Non-Dairy Milk: How To Choose The Right One - Fit & Fresh BlogThe most difficult decision we used to have related to our milk was 1 percent, 2 percent or skim? But now, the non-dairy aisle has exploded. The more consumers have learned about the health benefits of almonds, cashews and coconuts, the more they have added these “milks” into their diets. According to Nielsen, almond milk consumption alone rose by 250 percent over the past five years. Nuts, right?

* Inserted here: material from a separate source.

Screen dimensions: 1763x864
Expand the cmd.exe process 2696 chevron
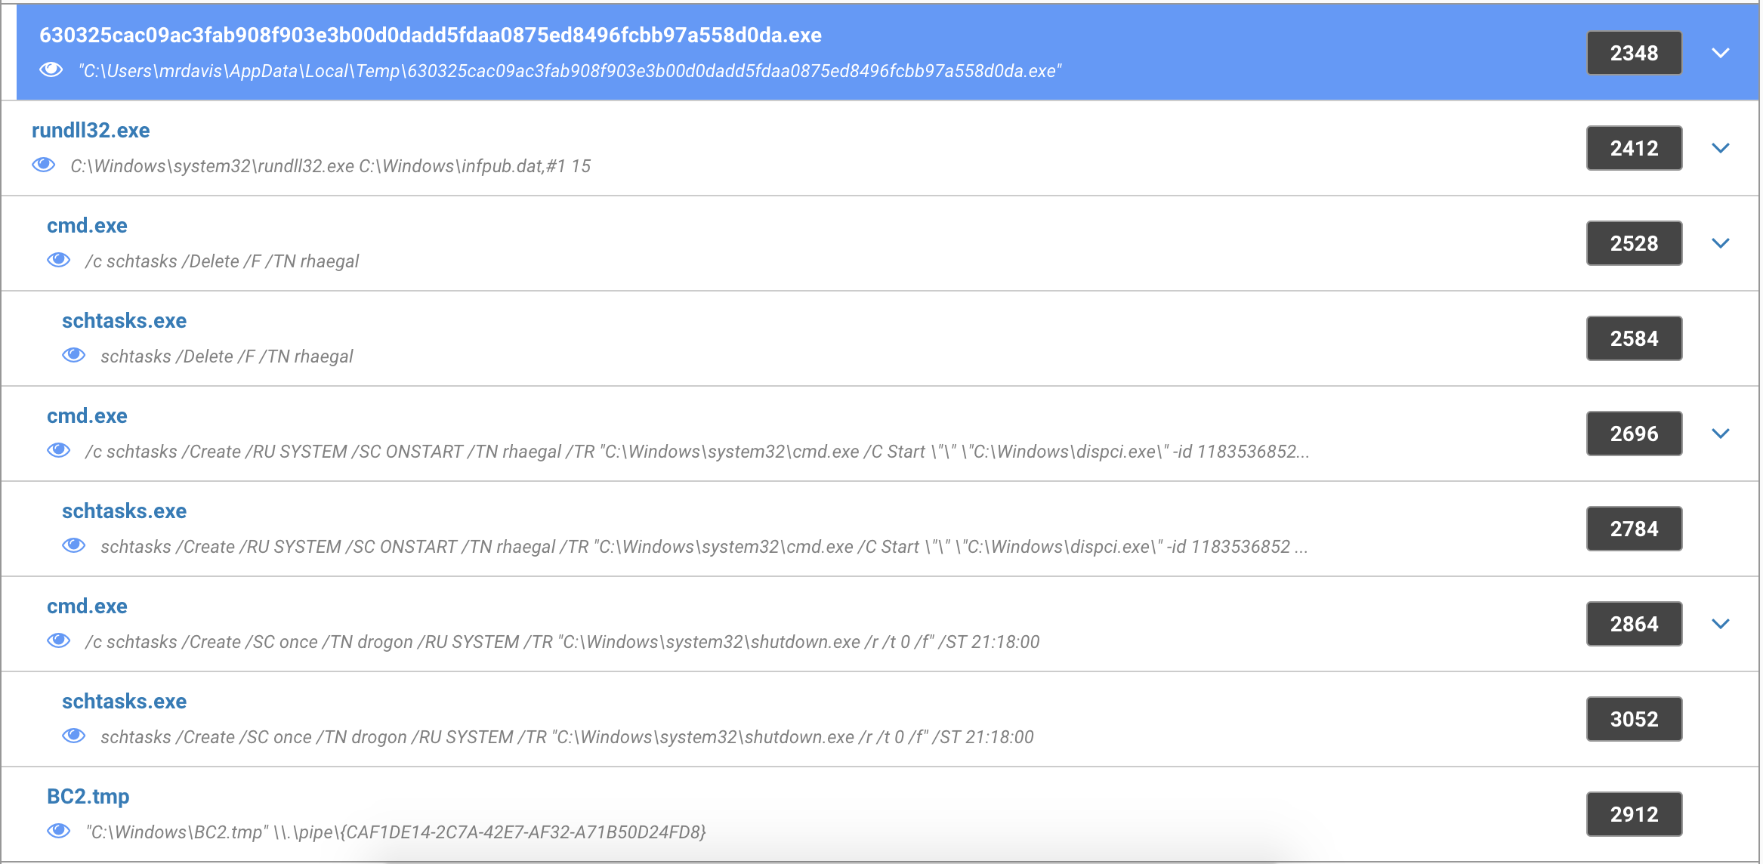(1721, 434)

But looking at these different dairy alternatives can make your head spin. What ingredients should you pay attention to? Check out these tips below to make your dash to the grocery store for milk a piece of cake:

Pay attention to nutritional content
Pick up a carton of almond milk and check its daily percentages of fat, sugar and protein. Compared to cow’s milk – which has eight grams of protein – almond milk’s protein content stands at a measly one gram. That’s because the processed stuff is mostly water. To compensate for the lighter flavor, some companies add sugar to sweeten it up. As a result, what starts out as a relatively healthy substitute can quickly turn into a sugar bomb. Instead of buying almond milk, you can whip up your own. Simply add two cups of whole almonds to 4 cups of water. Blend for thirty seconds – then get ready to press out the milk! Fresh almond milk can last up to one week in your refrigerator. Use this dairy alternative the way you would use skim milk.

Note the milk’s base for texture
Are you a whole-milk lover? Then you will likely turn up your nose at milks that use rice or oats. Instead look for dairy alternatives that have ingredients that are naturally rich. Coconut milk has long been a favorite (and not just for piña coladas!). According to AARP, one cup of coconut milk has 4.5 grams of fat compared to 2.5 grams found in almond milk. Homemade coconut milk may offer a richer flavor profile if you blend it with less water. Pour it into your oatmeal for a luscious way to start your morning.

Read the ingredients list
It’s inevitable that many dairy alternatives list preservatives in their ingredients’ lists: Items like soy lecithin extend shelf life so you can enjoy the milk longer without it souring. Take a page out of Michael Pollan’s book: Try to eliminate the ingredients that your grandmother wouldn’t know – or the ones you can’t pronounce. So instead of trying the vanilla-flavored almond milk (which may be bogged down with artificial sweeteners), opt for the plain version that you can spice up at home.

With so many different non-dairy choices, the food possibilities seem endless. You can experiment with a variety of dishes that utilize each of these ingredients to find your new favorite. You can even use these milks in baked goods – no one will know the difference!